Doch Holger Gerska zweifelte an dieser Version: „Wenn das der Plan war – warum sprintet Pogacar dann wie ein Wilder? Da hätte er auch einfach am Hinterrad von Vingegaard bleiben können.“
Wegmanns Antwort: „Sie wussten es nicht. Niemand konnte genau abschätzen, wie viel Zeit Van der Poel noch verlieren würde.“

Florian Lipowitz meldet sich in der Weltklasse an

Neben dem Etappensieger sorgte ein anderer Fahrer für Aufsehen: Florian Lipowitz. Der 23-Jährige vom Team Red Bull - BORA - hansgrohe fuhr ein erneut starkes Rennen und ließ in der Gesamtwertung einige etablierte Namen hinter sich.
Direkt nach der Etappe gab Lipowitz ein Interview – noch sichtlich außer Atem auf der Rolle:
„Wir sind heute von Anfang an richtig Rennen gefahren. Im letzten Drittel wurde es etwas ruhiger, aber der letzte Berg wurde all-out gefahren. Ich habe alles reingeworfen, aber auf den letzten 200 Metern gingen die Beine zu. Trotzdem: Ich bin sehr zufrieden.“
Auch zur Zusammenarbeit mit Primoz Roglic äußerte er sich:
„Es war klar: Am letzten Berg einfach alles geben und versuchen, dran zu bleiben. Das war unsere Aufgabe heute.“
Dass Lipowitz vor Roglic ins Ziel kam, sei laut Holger Gerska ein starkes Zeichen: „Er nimmt Roglic Zeit ab – auf einem Terrain, das ihm eigentlich nicht liegt. Fahrer wie Almeida, Enric Mas oder auch Roglic – alle verlieren fünf Sekunden auf ihn.“
Die Zeichen stehen auf Durchbruch – auch psychologisch: „Wenn du an einem Tag wie diesem Zeit gutmachst, wo du eigentlich Zeit verlieren solltest – das gibt dir Selbstvertrauen,“ so Gerska weiter.

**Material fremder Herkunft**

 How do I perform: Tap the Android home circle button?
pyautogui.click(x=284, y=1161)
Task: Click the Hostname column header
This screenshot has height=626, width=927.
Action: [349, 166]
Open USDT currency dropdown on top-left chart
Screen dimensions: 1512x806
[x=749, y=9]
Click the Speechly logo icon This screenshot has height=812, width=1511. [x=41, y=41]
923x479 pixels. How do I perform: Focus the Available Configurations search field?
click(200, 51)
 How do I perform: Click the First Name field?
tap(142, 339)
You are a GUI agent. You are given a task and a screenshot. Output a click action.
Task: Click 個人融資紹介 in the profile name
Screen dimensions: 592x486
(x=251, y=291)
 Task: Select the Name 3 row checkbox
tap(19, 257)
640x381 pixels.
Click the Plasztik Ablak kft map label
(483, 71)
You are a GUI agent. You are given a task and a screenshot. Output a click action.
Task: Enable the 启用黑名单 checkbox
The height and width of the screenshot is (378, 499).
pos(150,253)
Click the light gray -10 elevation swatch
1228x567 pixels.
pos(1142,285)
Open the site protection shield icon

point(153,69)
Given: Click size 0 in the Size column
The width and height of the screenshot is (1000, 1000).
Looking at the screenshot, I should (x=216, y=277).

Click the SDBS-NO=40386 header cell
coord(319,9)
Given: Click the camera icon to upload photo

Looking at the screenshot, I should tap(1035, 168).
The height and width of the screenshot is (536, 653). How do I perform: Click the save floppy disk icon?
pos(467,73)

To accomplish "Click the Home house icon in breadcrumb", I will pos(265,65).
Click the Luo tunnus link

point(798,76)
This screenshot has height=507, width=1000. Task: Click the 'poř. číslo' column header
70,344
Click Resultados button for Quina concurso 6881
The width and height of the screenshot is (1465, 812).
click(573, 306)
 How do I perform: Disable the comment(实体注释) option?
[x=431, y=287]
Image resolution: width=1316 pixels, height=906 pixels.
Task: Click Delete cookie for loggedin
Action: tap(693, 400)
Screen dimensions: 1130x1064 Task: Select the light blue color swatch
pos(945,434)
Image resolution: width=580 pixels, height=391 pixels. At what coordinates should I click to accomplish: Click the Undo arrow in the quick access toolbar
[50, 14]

Etappenausblick: Mur-de-Bretagne – Van der Poels Berg

Morgen steht mit der Mur-de-Bretagne ein Klassiker im Programm. 2021 sorgte Van der Poel dort für einen der emotionalsten Siege seiner Karriere – er trug erstmals das Gelbe Trikot, das seinem Großvater Raymond Poulidor stets verwehrt geblieben war.
Michael Ostermann: „Morgen wird sein neunter Tag im Gelben Trikot – aber damals, als er es zum ersten Mal trug, flossen die Tränen.“
Doch wird es morgen wieder so kommen? Die Experten sind skeptisch. Wegmann: „Er hat heute alles auf der Straße gelassen. Wenn Pogacar morgen gewinnt, holt er automatisch Gelb zurück.“
Holger Gerska glaubt dennoch an Van der Poel: „Mit Bretagne ist nicht so steil wie heute – das liegt ihm besser.“ Aber auch: „Wenn Pogacar von Anfang an hohes Tempo machen lässt, wird es eng.“

Fazit: Eine Etappe mit Symbolkraft – und offenen Fragen

Die sechste Etappe der Tour de France 2025 war mehr als nur ein weiteres Teilstück auf dem Weg nach Paris. Sie offenbarte taktische Finessen, überraschende Wendungen und große Emotionen. Ben Healy holte sich einen verdienten Sieg, Mathieu van der Poel kehrte zurück in Gelb, Florian Lipowitz sammelte weiter Argumente für einen Platz in der Weltklasse – und Tadej Pogacar bleibt trotz Verlust aller Trikots der große Schatten, der über allem schwebt.